According to the IRF, the scale is making a difference. Consumers are getting used to looking for it, and that is helping. According to wineries, retailers, restaunrateurs and IRF members, the scale is changing the perception of Riesling from being a sweet wine to one that is versatile. The scale is helping to put Riesling in its proper perspective as the greatest wine on Earth.

In fact, the scale has become so useful, I've started to see it on other wines, including rosés, Sauvignon Blancs and even Merlots. While the IRF is not thrilled with its scale showing up on non-Rieslings, this does give rise to an idea: What if more wines began to use similar graphics on the back label?

What if a Chardonnay bottle could quickly tell me if it’s rich or crisp? What if I could see with a glance if a rosé was dry or sweet?

For red wines, wouldn't it be fantastic to be able to quickly see if a wine's flavors were driven by oak or fruit, if the structure was plush or taut?

An idea like this would bring a refreshing bit of honesty and transparency to a part of wine packaging that is rife with misdirection. It is filled with phrases such as “reserve,” “old vine” and “barrel select” — words with little meaning and no definition. The back labels of wines are often filled with descriptions. Sometimes, they are the honest words of a winemaker trying to convey what is in the bottle; or perhaps they’re the flowery prose of the marketing department.

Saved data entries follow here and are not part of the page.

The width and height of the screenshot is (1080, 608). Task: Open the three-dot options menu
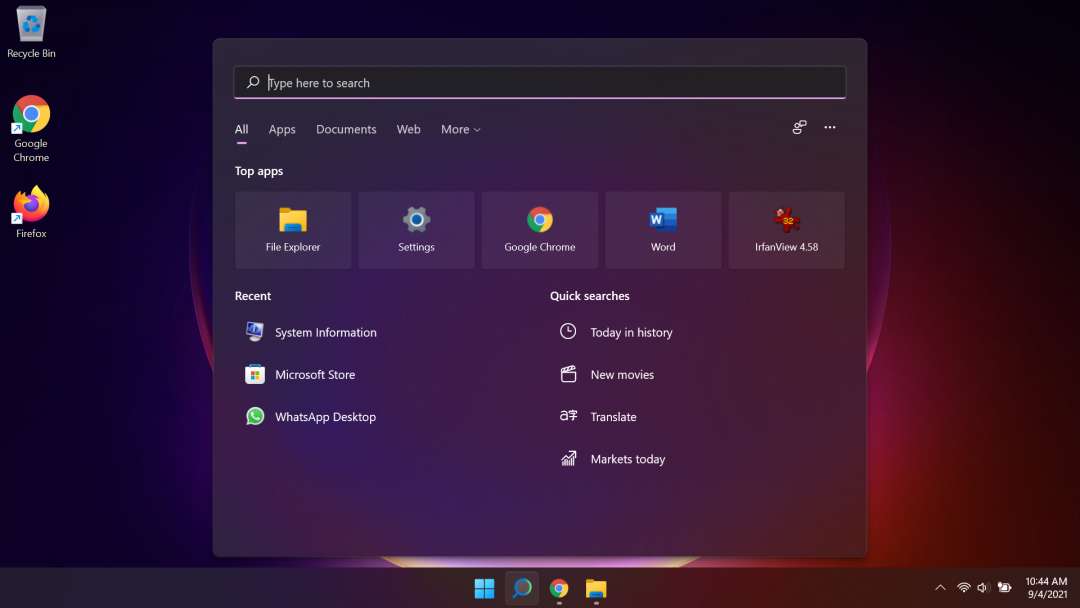pos(830,127)
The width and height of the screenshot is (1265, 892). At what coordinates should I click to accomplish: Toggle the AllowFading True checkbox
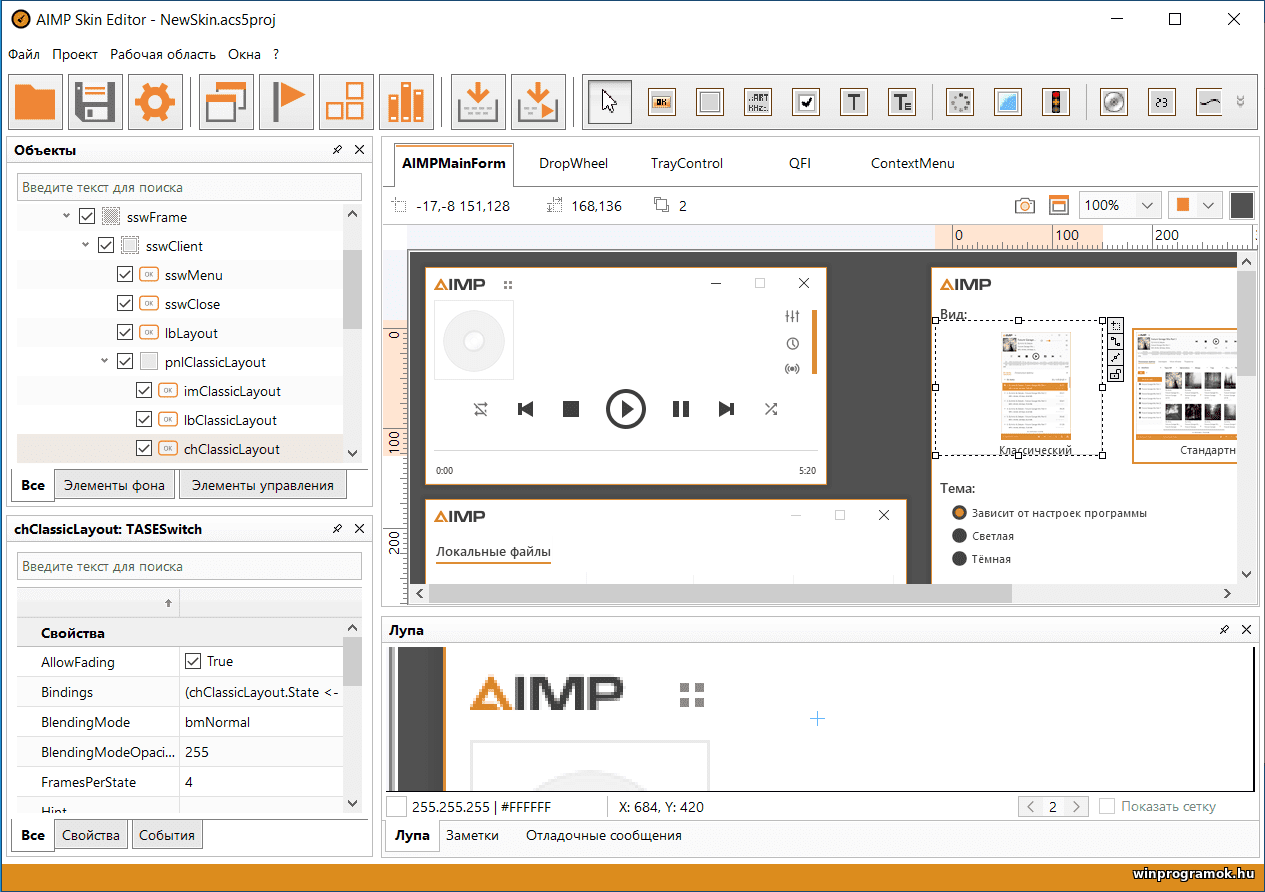click(194, 661)
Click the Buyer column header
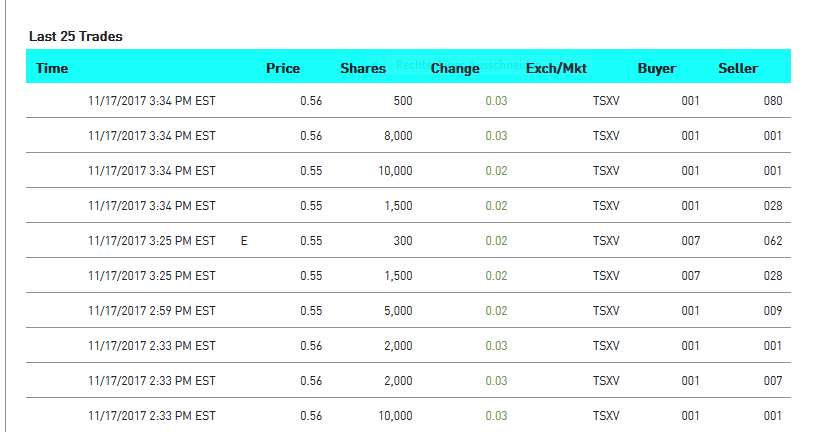 coord(657,69)
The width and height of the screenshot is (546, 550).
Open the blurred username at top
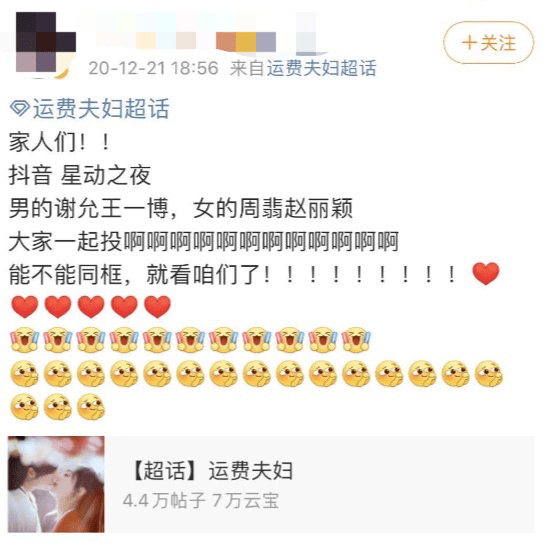click(207, 33)
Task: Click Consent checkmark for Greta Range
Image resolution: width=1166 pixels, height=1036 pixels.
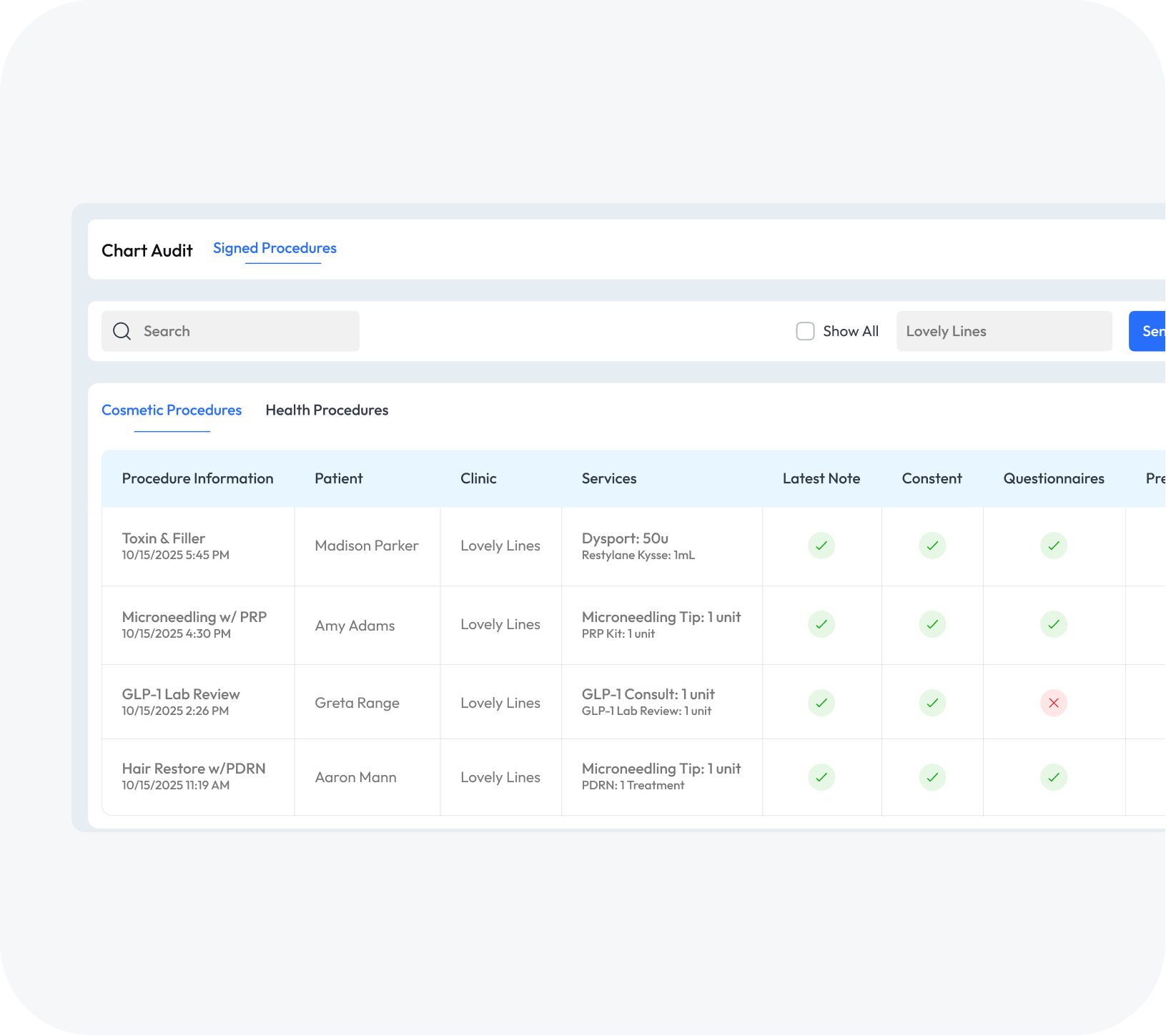Action: 932,703
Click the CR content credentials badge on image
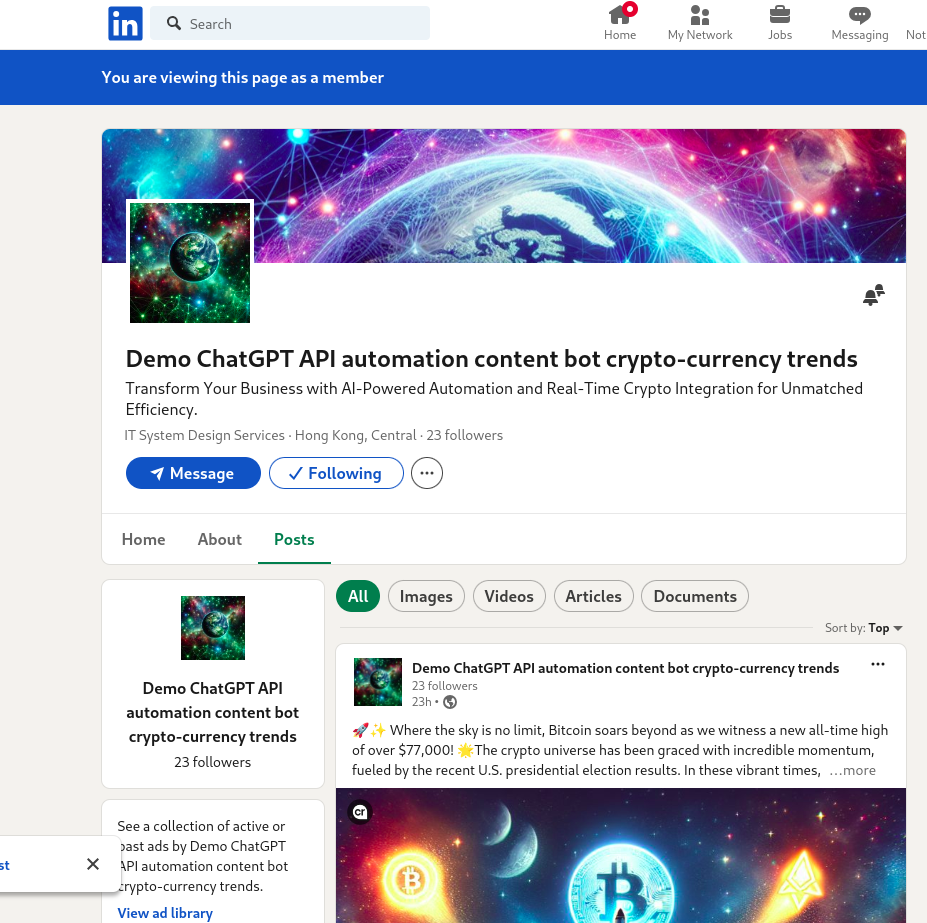This screenshot has width=927, height=923. (x=361, y=812)
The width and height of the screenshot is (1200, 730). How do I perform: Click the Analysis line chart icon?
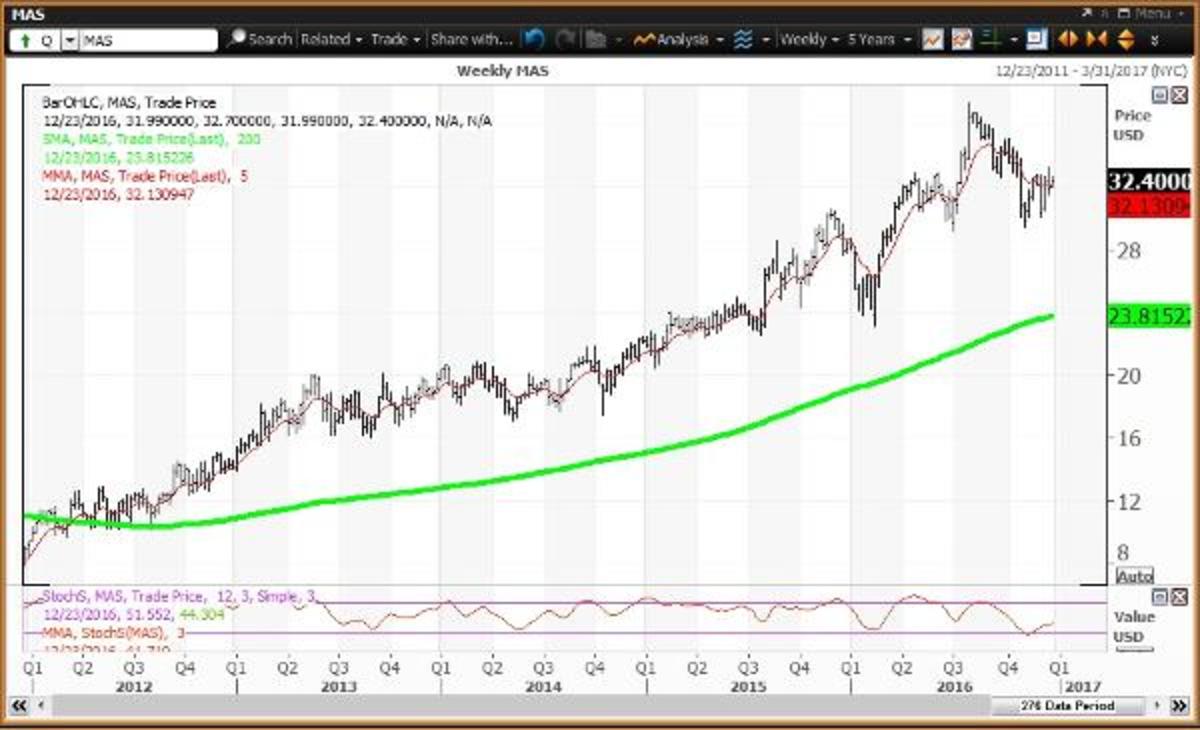click(x=645, y=40)
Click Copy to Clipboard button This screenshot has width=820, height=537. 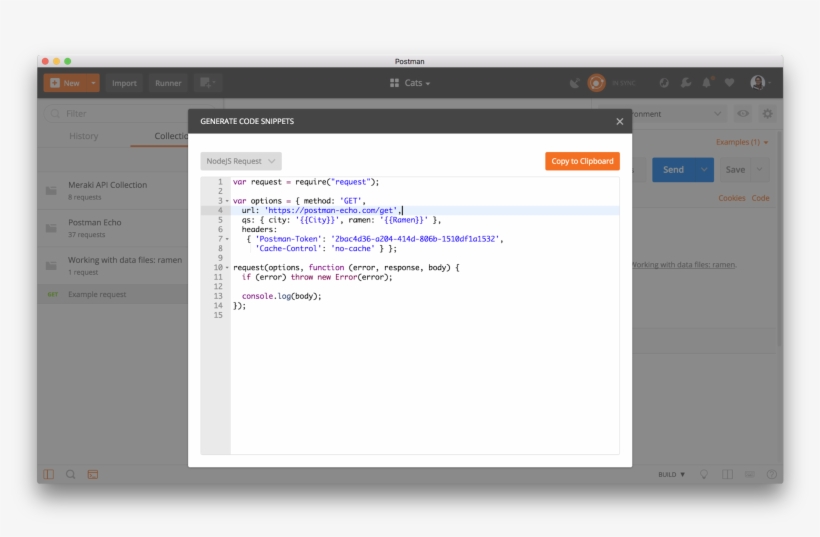coord(582,161)
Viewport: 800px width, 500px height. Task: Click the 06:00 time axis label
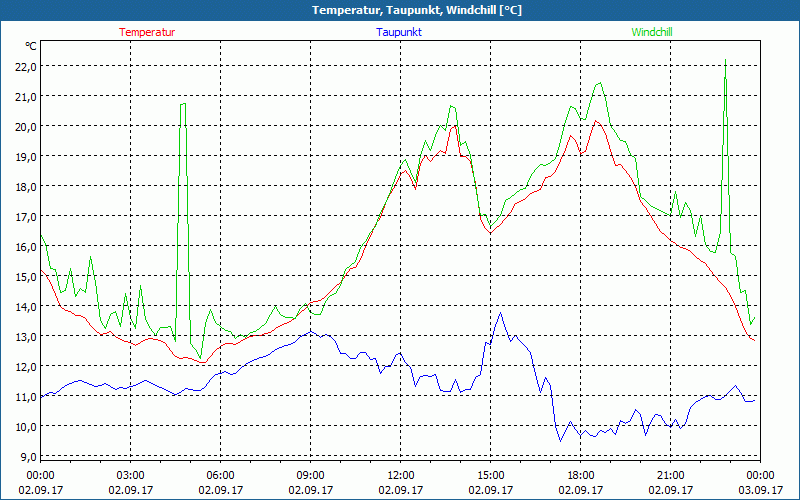tap(221, 475)
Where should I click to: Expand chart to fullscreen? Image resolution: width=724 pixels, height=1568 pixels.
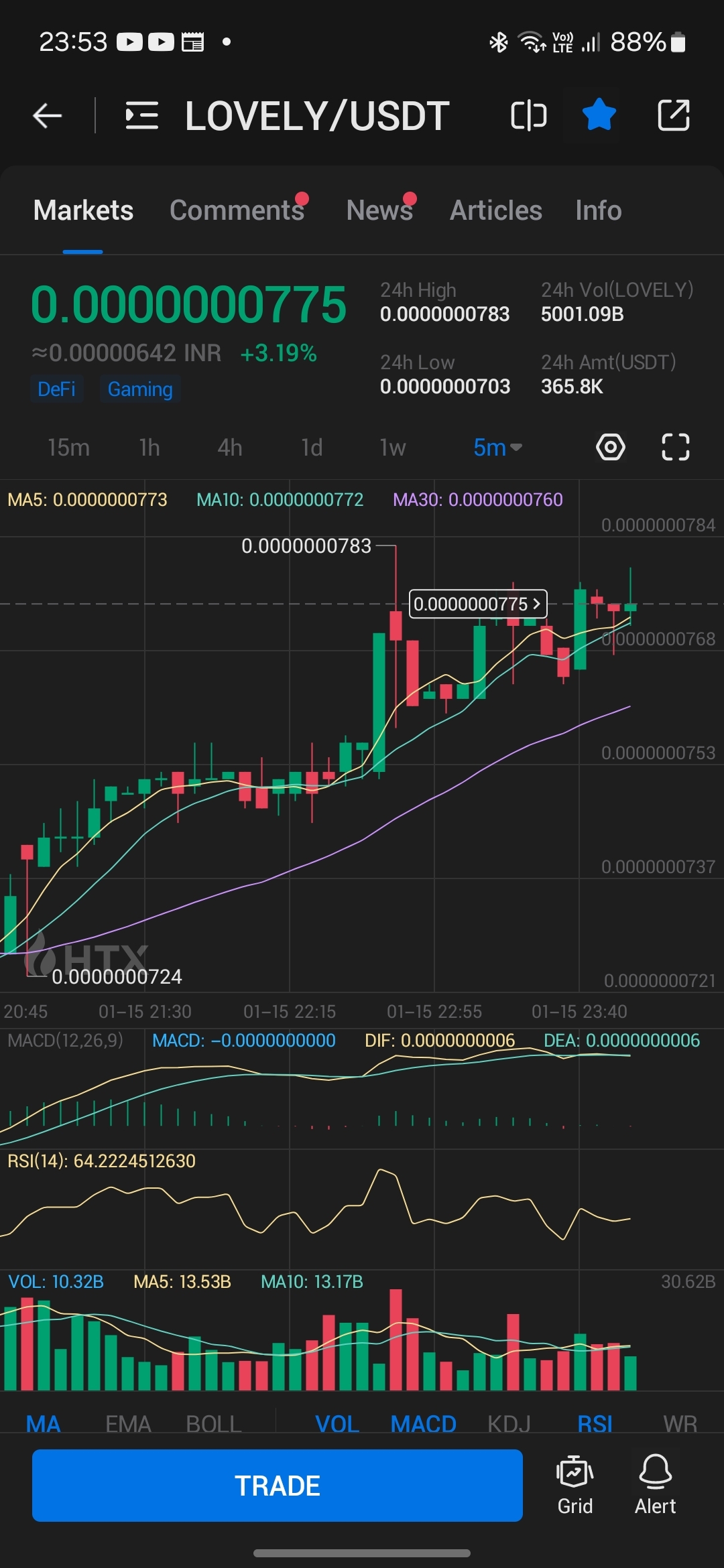675,447
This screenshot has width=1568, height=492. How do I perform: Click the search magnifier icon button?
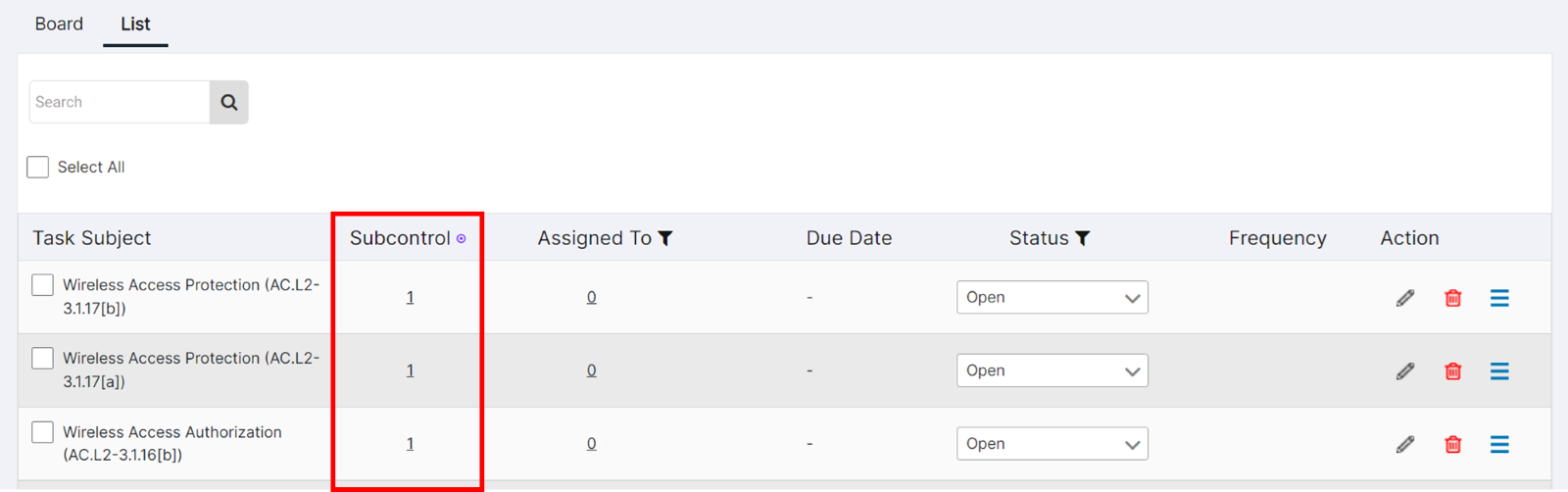pos(228,102)
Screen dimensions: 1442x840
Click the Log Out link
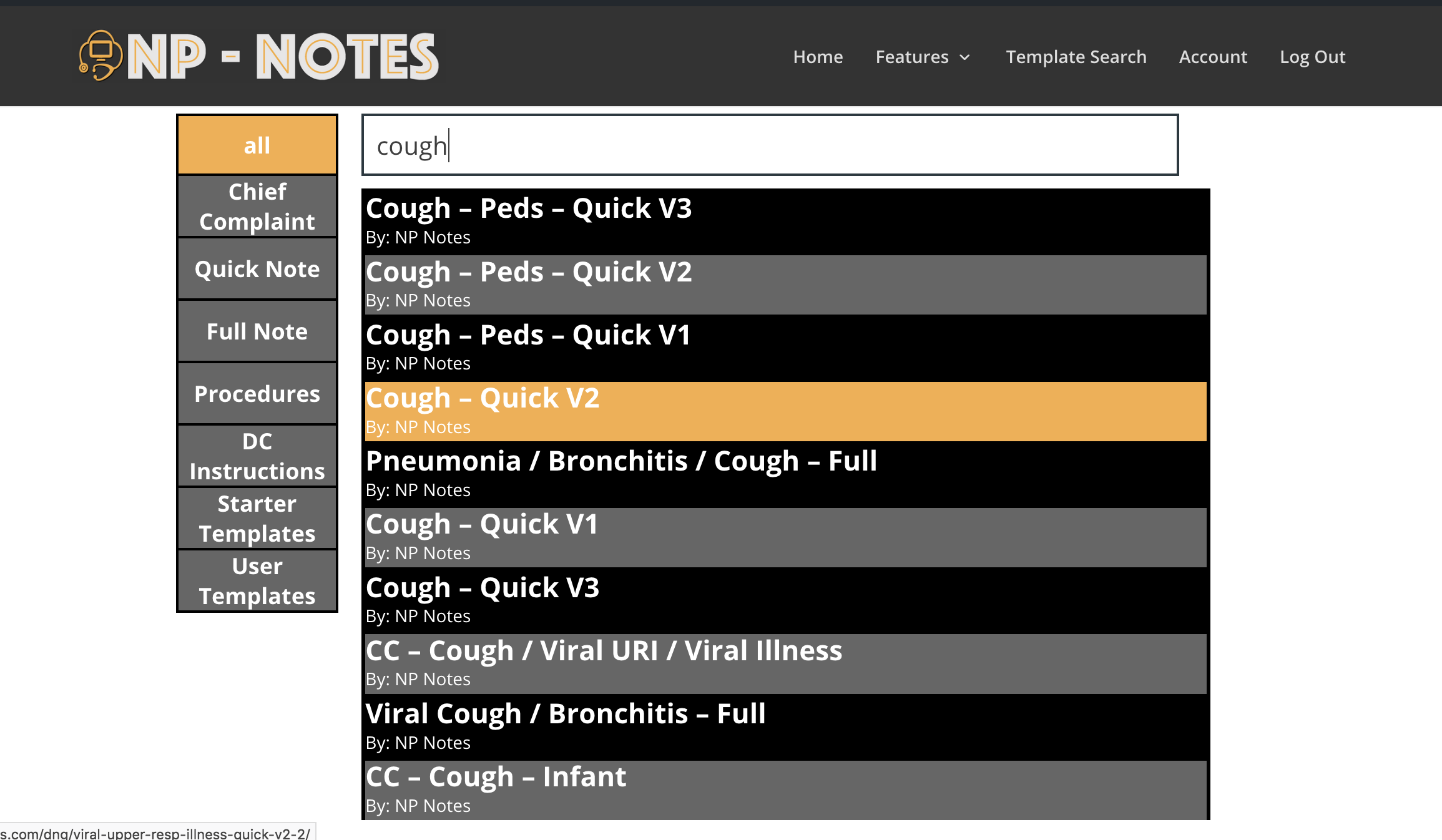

The weight of a bottle influences our buying decisions: The heavier the bottle, the greater the perceived quality — and the higher the price of that wine.

I prefer clarity.

I like to know where the grapes came from (smaller American Viticultural Areas and vineyard designations are great). If it's a white or dessert wine, I like to know the residual sugar (a number that is rarely included anymore). I’d love to see the alcohol percentage put in the same place on every bottle — and not in 1-point type.

Is it a red blend (seemingly the most popular category in Washington right now)? More than half the wines out there give little clue about what kinds of grapes are actually in the bottle.

These are all a lot to ask, and some of it isn't practical. My favorite grocery store has a terrific selection of more than 1,000 different wines. While I see it as a fun opportunity to explore and discover, I suspect many consumers are overwhelmed, even terrified. Fortunately, this particular store has a friendly wine steward to guide those who wander about. This, I find, is a rarity unless I walk into a wine shop.

I think the Washington wine industry can lead the way in creating a set of scales similar to what the IRF came up with. There might be three or four to handle different styles of wine: oaky to fruity, dry to sweet, crisp to rich. A low-key public-relations campaign in groceries, wine shops, tasting rooms and social media could spread the word and get consumers used to turning the bottle around to glance at the back label and quickly learn a little more about what they're holding and if they want to buy it.

I'd even bet we could get Dan Berger to help with it.